I am working on developing threat intelligence integrations and have noticed that most integrations use the logs-ti_* naming format for both the original index (e.g., logs-ti_crowdstrike.ioc-default) and the transform destination index (e.g., logs-ti_crowdstrike_latest.dest_ioc-6). This causes problems when using the default logs-ti_* pattern because the pattern matches both indices - effectively duplicating effort on already resource intensive enrichments and visualizations.
I did some digging and found the securitySolution:defaultThreatIndex setting in Advanced Settings and changed this to the alias that points to the transform destination index. Now when I am creating threat intelligence rules, it uses the alias - great, but the IOC Intelligence view does not change. I am still seeing duplicate IOCs from both the original index and transform destination index in these results. This causes slow load times and inacurate metrics.

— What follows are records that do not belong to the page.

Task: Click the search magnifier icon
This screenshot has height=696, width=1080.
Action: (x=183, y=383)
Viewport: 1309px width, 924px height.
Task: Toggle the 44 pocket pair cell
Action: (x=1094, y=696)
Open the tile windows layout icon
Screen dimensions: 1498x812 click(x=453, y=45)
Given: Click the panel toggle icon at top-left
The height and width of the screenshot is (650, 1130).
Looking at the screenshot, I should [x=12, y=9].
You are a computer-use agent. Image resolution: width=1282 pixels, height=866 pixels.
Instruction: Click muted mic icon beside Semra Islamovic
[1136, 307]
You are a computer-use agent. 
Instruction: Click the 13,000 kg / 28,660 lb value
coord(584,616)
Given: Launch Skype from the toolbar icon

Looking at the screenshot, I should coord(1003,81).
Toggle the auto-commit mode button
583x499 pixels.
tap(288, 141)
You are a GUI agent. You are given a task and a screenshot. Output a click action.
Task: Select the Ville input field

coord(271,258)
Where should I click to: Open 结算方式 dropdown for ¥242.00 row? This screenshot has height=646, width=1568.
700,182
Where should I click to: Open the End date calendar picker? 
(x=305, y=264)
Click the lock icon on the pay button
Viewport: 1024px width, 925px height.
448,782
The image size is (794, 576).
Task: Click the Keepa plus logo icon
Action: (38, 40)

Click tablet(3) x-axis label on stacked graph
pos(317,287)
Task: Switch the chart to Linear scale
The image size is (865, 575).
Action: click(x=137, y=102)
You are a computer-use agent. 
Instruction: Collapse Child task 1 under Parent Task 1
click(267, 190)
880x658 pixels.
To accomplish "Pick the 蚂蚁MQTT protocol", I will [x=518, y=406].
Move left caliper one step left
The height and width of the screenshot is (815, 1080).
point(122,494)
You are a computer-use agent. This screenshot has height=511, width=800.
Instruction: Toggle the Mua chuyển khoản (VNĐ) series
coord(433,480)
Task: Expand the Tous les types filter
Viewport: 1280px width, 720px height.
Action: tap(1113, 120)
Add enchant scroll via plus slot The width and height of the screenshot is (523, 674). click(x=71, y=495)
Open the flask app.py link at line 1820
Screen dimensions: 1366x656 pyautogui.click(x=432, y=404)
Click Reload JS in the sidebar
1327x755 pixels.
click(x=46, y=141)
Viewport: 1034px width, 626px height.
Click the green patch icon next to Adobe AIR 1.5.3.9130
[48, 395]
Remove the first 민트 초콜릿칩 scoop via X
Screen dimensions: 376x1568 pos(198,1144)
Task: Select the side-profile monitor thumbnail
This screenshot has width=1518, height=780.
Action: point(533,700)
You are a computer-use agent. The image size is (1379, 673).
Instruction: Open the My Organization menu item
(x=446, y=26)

Additionally, the documentation says to not overwrite the default pattern:
By default, only the
logs-ti_*index pattern is specified. Do not remove or overwrite this index pattern, as it is used by Elastic Agent integrations.
According to this, you should leave the logs-ti_* pattern, but then all Kibana features will be using duplicated data sets due to the issues described above, so this approach is confusing to me and does not seem to be efficient. It would make more sense to have Elastic’s threat intelligence integrations write to indices that do not match the logs-ti_* pattern and only reserve this pattern for transform destination indices or threat intelligence integrations that do not leverage transform jobs.